The examiner rejected the claims under 35 U.S.C. § 103 in view of prior art that described “linking antibody fragments to a polymer to increase an antibody’s circulating half-life for therapeutic purposes” and “linking two antibody fragments with a polymer to form a ‘dumbbell-shaped’ structure.” The Board affirmed the examiner’s obviousness rejection. On appeal, the U.S. Patent and Trademark Office (USPTO) conceded that the Board had misinterpreted the teachings of the prior art but argued that the errors were harmless.

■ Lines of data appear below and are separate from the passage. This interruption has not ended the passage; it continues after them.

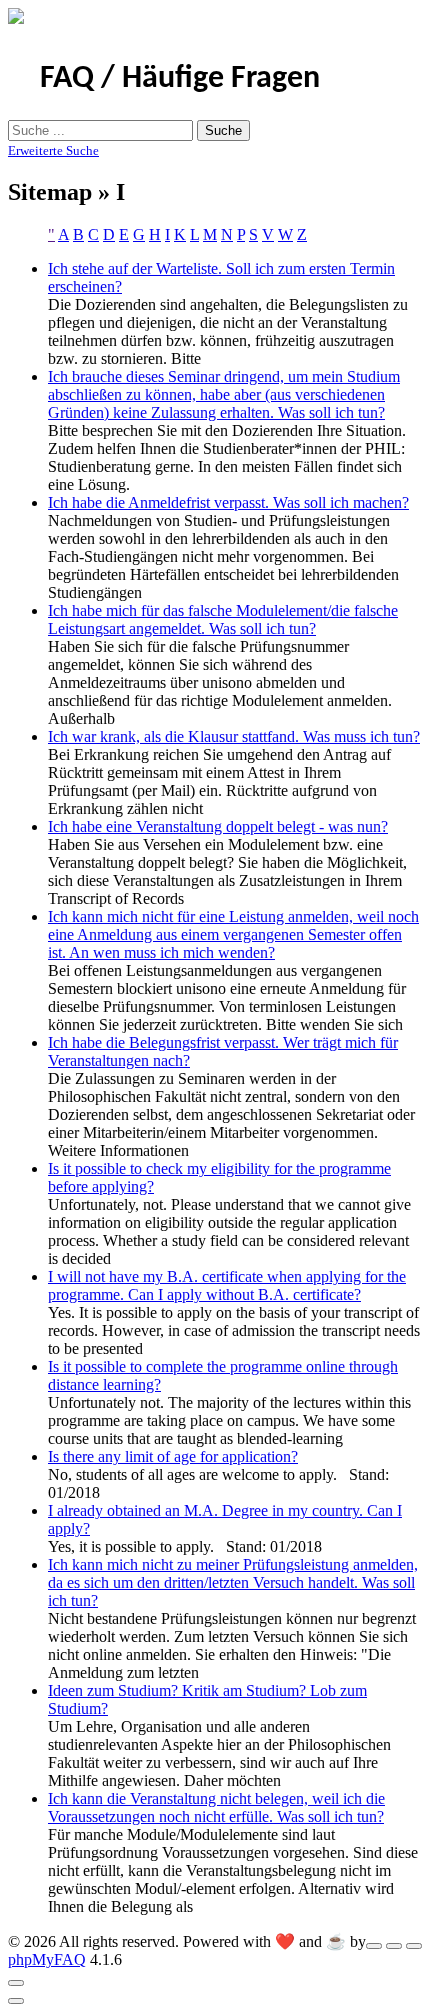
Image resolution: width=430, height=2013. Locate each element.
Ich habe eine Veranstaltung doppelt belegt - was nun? (218, 826)
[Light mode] (374, 1946)
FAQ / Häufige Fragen (180, 79)
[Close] (16, 1983)
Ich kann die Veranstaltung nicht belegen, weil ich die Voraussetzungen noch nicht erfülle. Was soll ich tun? (216, 1807)
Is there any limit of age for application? (173, 1456)
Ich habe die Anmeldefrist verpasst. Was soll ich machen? (228, 502)
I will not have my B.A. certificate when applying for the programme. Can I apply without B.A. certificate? (227, 1285)
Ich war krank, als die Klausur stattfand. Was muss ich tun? (234, 736)
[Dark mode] (394, 1946)
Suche (223, 130)
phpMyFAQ (47, 1959)
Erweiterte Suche (53, 150)
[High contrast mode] (414, 1946)
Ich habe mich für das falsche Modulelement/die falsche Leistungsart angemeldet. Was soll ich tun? (223, 619)
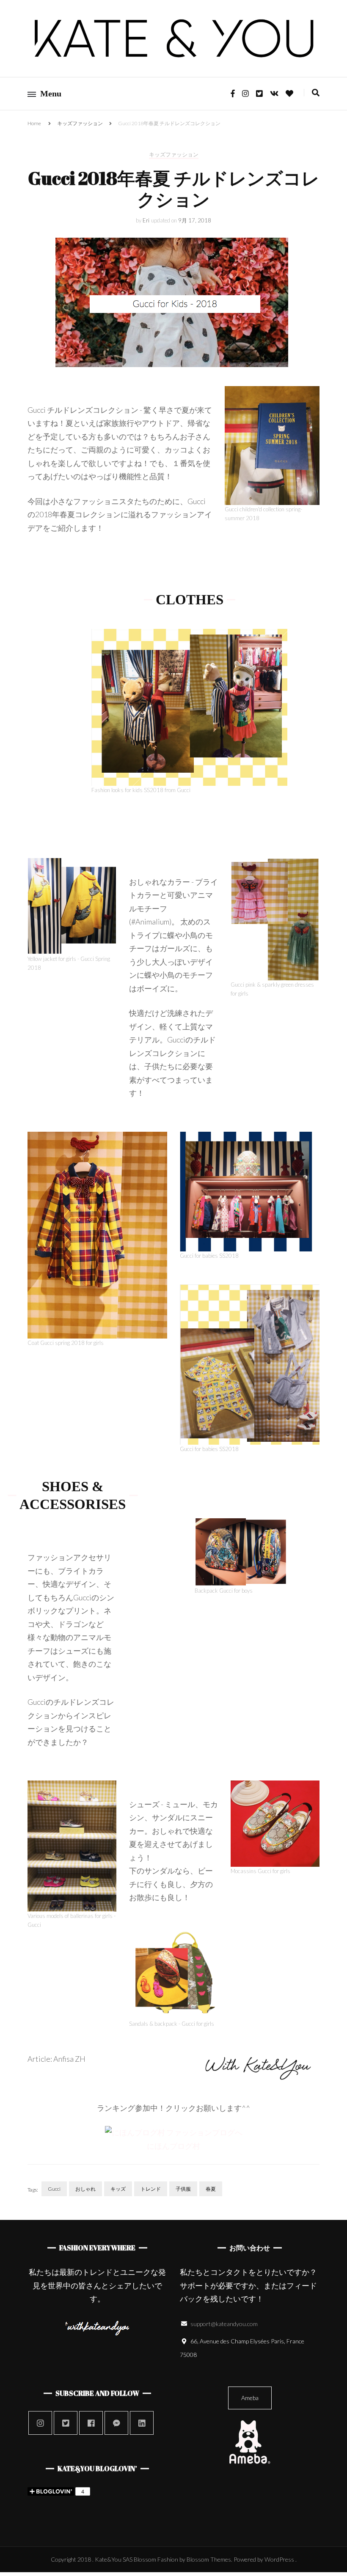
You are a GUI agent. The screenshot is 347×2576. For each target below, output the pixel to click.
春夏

The Federal Circuit first noted that the standard of review of Board’s factual findings is “substantial evidence.” The Court then applied the same “harmless error” rule that it applies to factual determinations from district courts. The Court found that the Board’s misinterpretation of the prior art was not harmless, as the misinterpretation called into question the Board’s legal determination of obviousness. In particular, two of the three errors were found to be harmful. First, the Court held that if the Board misinterpreted whether the prior art it taught the use of a polymer to link between the light chain and the heavy chain of an F(ab’)2 antibody fragment, then Chapman’s invention (i.e., using a polymer to link two F(ab’) fragments) “may be less obvious.” Second, “if the Board did not appreciate the full scope of antibody fragments disclosed in [the prior art],” then the Court could not “be confident about its ultimate conclusion that the selection of one of them to form Chapman’s molecule is obvious, as it appears that there are more possibilities from which to choose.” Therefore, because the Court could not “say with confidence that the Board would have reached the same conclusion in the absence of these errors,” it held that the errors were “indeed harmful.”

Practice Note: Interestingly, despite the fact that the Board had made several prejudicial errors in making its obviousness determination, the Court did not reverse the Board’s legal conclusion of obviousness. Instead, the Court remanded the case so that the Board can “revisit” its obviousness assessment in view of a correct understanding of the prior art.

This case suggests that a Board’s error is harmful if the error increases the likelihood that the Board’s assessment of patentability is erroneous or if the Federal Circuit cannot confidently conclude, upon appellate review, that the Board would have reached the same decision in the absence of the error.